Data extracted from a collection
----

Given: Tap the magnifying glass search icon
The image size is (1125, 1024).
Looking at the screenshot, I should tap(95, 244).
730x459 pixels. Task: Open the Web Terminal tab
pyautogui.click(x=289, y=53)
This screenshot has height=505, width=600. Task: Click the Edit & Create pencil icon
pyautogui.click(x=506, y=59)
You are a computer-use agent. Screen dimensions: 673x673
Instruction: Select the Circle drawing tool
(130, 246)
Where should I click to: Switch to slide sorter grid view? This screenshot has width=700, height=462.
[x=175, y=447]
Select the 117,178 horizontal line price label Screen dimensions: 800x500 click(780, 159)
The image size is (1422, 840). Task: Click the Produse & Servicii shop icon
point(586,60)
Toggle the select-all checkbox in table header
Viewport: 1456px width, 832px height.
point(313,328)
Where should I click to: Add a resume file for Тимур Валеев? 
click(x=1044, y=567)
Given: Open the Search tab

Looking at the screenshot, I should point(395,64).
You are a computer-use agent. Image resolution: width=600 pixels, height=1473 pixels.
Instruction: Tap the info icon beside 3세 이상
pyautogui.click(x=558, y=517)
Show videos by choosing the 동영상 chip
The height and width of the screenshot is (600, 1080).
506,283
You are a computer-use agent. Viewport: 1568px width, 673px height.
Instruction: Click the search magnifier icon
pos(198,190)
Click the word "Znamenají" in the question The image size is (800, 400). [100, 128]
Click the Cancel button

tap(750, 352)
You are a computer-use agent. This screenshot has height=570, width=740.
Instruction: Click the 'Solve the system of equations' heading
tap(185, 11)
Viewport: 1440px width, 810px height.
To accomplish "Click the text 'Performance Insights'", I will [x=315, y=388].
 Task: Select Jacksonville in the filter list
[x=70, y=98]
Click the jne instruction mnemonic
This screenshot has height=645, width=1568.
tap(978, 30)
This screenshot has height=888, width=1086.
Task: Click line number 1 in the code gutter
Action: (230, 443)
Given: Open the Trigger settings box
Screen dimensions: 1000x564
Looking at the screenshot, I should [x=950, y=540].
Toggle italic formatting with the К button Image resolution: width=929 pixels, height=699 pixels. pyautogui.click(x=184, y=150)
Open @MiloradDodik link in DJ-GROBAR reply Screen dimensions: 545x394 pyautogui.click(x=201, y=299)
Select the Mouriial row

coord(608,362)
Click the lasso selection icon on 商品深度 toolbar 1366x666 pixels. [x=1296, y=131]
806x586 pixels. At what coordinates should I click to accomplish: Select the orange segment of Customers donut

----

TASK TO CARRY OUT:
Read the entries and show each line that mentions "computer".

ANSWER FOR THE TASK:
You are a computer-use agent. Screen dimensions: 673x673
You are a computer-use agent. Image resolution: width=600 pixels, height=1473 pixels.
You are a computer-use agent. Viewport: 1568px width, 673px height.
You are a computer-use agent. This screenshot has height=570, width=740.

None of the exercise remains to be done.